When the prototypical solution has been implemented and meets the required performance level, this solution then has to be deployed, i.e., integrated into the general workflow and infrastructure so that it can actually be used to improve the respective process in practice (as a piece of software that continuously makes predictions for new data points). This might also require building some additional software around the ML model such as an API to programmatically query the model or a dedicated user interface to interact with the system. Finally, there are generally two strategies for how to run the finished solution:

The ML model runs on an “edge” device, i.e., on each individual machine (e.g., mobile phone) where the respective data is generated and the output of the model is used in subsequent process steps. This is often the best strategy when results need to be computed in real time and / or a continuous Internet connection can not be guaranteed, e.g., in self-driving cars. However, the downside of this is that, depending on the type of ML model, comparatively expensive computing equipment needs to be installed in each machine, e.g., GPUs for neural network models.

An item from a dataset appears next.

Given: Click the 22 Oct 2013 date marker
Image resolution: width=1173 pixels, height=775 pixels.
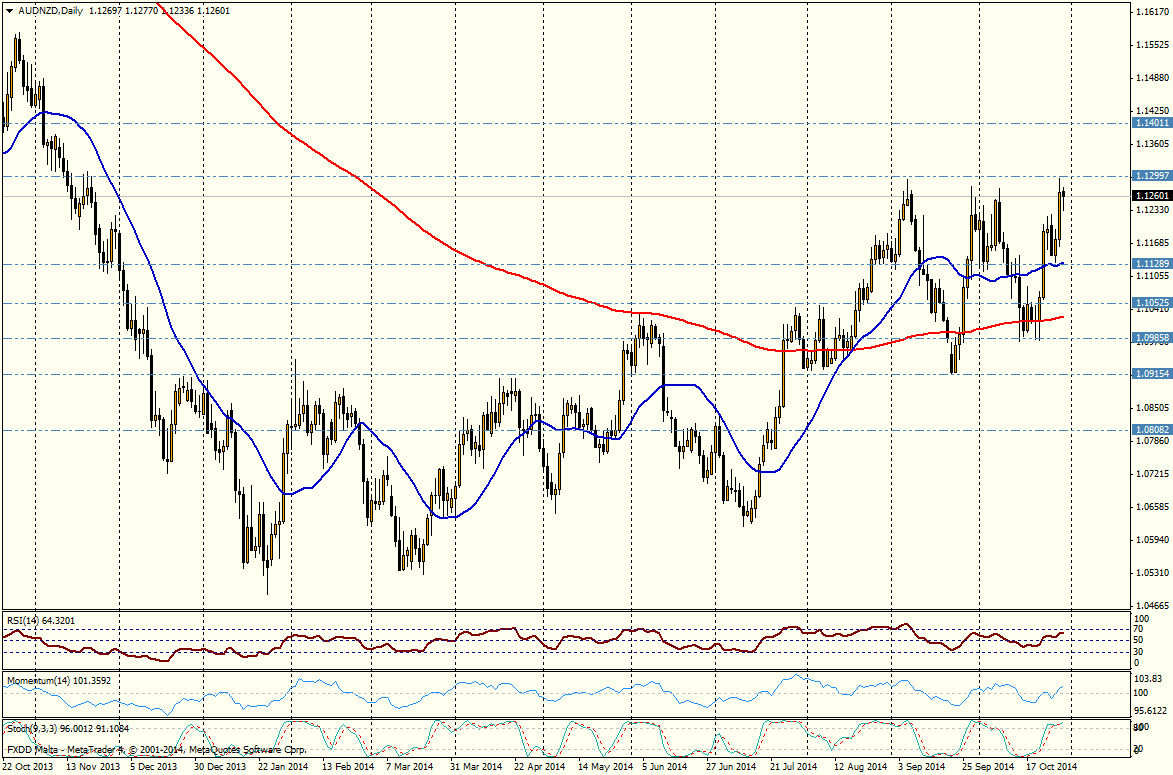Looking at the screenshot, I should tap(30, 767).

The ML model runs in the “cloud”, i.e., on a central server (either on-premise or provisioned from a cloud provider such as AWS), e.g., in the form of a web application that receives data from individual users, processes it, and sends back the results. This is often the more efficient solution, if a response within a few seconds is sufficient for the use case. However, processing personal information in the cloud also raises privacy concerns. One of the major benefits of this solution is that it is easier to update the ML model, for example, when more historical data becomes available or if the process changes and the model now has to deal with slightly different inputs (we’ll discuss this further in later chapters).

→ As these decisions heavily depend on your specific use case, they go beyond the scope of this book. Search online for “MLOps” or read the book Designing Machine Learning Systems to find out more about these topics and hire a machine learning or data engineer to set up the required infrastructure in your company.